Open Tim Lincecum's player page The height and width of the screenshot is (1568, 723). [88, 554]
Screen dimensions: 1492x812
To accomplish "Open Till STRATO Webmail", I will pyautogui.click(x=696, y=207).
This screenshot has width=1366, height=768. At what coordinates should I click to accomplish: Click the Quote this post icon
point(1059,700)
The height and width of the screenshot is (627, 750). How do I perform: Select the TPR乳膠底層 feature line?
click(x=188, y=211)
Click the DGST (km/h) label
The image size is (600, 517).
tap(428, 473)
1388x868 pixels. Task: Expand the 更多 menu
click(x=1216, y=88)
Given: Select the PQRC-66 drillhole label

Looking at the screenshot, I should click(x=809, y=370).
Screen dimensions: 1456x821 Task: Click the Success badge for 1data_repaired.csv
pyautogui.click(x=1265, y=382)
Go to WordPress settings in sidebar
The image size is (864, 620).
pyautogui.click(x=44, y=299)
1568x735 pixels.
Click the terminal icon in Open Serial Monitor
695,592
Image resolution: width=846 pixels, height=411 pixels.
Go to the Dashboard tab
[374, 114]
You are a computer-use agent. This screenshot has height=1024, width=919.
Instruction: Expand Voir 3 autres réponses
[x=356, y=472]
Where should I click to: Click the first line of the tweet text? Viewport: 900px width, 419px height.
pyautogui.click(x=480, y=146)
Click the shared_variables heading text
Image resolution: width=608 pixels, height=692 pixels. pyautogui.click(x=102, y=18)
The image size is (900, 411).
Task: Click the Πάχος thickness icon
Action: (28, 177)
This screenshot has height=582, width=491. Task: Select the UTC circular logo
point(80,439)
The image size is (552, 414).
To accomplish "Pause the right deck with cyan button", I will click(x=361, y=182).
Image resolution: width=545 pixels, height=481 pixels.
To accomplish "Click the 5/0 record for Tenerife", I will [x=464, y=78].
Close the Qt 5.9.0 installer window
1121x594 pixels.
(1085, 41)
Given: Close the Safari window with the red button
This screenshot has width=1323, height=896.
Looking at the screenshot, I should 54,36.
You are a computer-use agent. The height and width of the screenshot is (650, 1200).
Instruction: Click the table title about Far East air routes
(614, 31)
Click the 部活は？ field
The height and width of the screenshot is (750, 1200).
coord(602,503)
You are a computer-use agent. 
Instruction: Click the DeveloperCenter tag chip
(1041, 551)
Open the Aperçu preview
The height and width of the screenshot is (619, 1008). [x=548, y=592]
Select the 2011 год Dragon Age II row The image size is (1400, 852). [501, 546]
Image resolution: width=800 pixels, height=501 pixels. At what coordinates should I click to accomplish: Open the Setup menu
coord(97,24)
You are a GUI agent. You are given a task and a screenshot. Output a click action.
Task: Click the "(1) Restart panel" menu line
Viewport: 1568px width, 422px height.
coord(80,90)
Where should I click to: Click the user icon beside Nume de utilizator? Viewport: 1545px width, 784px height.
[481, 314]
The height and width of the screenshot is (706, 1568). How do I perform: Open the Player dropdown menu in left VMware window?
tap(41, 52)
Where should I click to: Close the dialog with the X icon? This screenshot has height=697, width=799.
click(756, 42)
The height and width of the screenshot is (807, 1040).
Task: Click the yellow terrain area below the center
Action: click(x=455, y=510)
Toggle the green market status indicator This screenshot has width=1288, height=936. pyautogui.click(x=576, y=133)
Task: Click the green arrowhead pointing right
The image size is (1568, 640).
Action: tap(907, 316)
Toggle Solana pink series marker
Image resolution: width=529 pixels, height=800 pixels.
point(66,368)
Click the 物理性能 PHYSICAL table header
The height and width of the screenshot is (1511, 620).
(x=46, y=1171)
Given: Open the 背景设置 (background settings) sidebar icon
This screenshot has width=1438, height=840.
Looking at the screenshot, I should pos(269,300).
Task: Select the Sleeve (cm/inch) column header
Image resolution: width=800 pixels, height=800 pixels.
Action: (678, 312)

^^^^^^^^^^^^^^^^

Reproduce all of the data above verbatim, line for line, with nothing added, dropped, or altered.

Open Tim Lincecum's player page The height and width of the screenshot is (1568, 723). [88, 554]
Screen dimensions: 1492x812
To accomplish "Open Till STRATO Webmail", I will pyautogui.click(x=696, y=207).
This screenshot has width=1366, height=768. At what coordinates should I click to accomplish: Click the Quote this post icon
point(1059,700)
The height and width of the screenshot is (627, 750). How do I perform: Select the TPR乳膠底層 feature line?
click(x=188, y=211)
Click the DGST (km/h) label
The image size is (600, 517).
tap(428, 473)
1388x868 pixels. Task: Expand the 更多 menu
click(x=1216, y=88)
Given: Select the PQRC-66 drillhole label

Looking at the screenshot, I should click(x=809, y=370).
Screen dimensions: 1456x821 Task: Click the Success badge for 1data_repaired.csv
pyautogui.click(x=1265, y=382)
Go to WordPress settings in sidebar
The image size is (864, 620).
pyautogui.click(x=44, y=299)
1568x735 pixels.
Click the terminal icon in Open Serial Monitor
695,592
Image resolution: width=846 pixels, height=411 pixels.
Go to the Dashboard tab
[374, 114]
You are a computer-use agent. This screenshot has height=1024, width=919.
Instruction: Expand Voir 3 autres réponses
[x=356, y=472]
Where should I click to: Click the first line of the tweet text? Viewport: 900px width, 419px height.
pyautogui.click(x=480, y=146)
Click the shared_variables heading text
Image resolution: width=608 pixels, height=692 pixels. pyautogui.click(x=102, y=18)
The image size is (900, 411).
Task: Click the Πάχος thickness icon
Action: (28, 177)
This screenshot has height=582, width=491. Task: Select the UTC circular logo
point(80,439)
The image size is (552, 414).
To accomplish "Pause the right deck with cyan button", I will click(x=361, y=182).
Image resolution: width=545 pixels, height=481 pixels.
To accomplish "Click the 5/0 record for Tenerife", I will [x=464, y=78].
Close the Qt 5.9.0 installer window
1121x594 pixels.
(1085, 41)
Given: Close the Safari window with the red button
This screenshot has width=1323, height=896.
Looking at the screenshot, I should 54,36.
You are a computer-use agent. The height and width of the screenshot is (650, 1200).
Instruction: Click the table title about Far East air routes
(614, 31)
Click the 部活は？ field
The height and width of the screenshot is (750, 1200).
coord(602,503)
You are a computer-use agent. 
Instruction: Click the DeveloperCenter tag chip
(1041, 551)
Open the Aperçu preview
The height and width of the screenshot is (619, 1008). [x=548, y=592]
Select the 2011 год Dragon Age II row The image size is (1400, 852). [501, 546]
Image resolution: width=800 pixels, height=501 pixels. At what coordinates should I click to accomplish: Open the Setup menu
coord(97,24)
You are a GUI agent. You are given a task and a screenshot. Output a click action.
Task: Click the "(1) Restart panel" menu line
Viewport: 1568px width, 422px height.
coord(80,90)
Where should I click to: Click the user icon beside Nume de utilizator? Viewport: 1545px width, 784px height.
[481, 314]
The height and width of the screenshot is (706, 1568). How do I perform: Open the Player dropdown menu in left VMware window?
tap(41, 52)
Where should I click to: Close the dialog with the X icon? This screenshot has height=697, width=799.
click(756, 42)
The height and width of the screenshot is (807, 1040).
Task: Click the yellow terrain area below the center
Action: click(x=455, y=510)
Toggle the green market status indicator This screenshot has width=1288, height=936. pyautogui.click(x=576, y=133)
Task: Click the green arrowhead pointing right
The image size is (1568, 640).
Action: tap(907, 316)
Toggle Solana pink series marker
Image resolution: width=529 pixels, height=800 pixels.
point(66,368)
Click the 物理性能 PHYSICAL table header
The height and width of the screenshot is (1511, 620).
(x=46, y=1171)
Given: Open the 背景设置 (background settings) sidebar icon
This screenshot has width=1438, height=840.
Looking at the screenshot, I should pos(269,300).
Task: Select the Sleeve (cm/inch) column header
Image resolution: width=800 pixels, height=800 pixels.
Action: (678, 312)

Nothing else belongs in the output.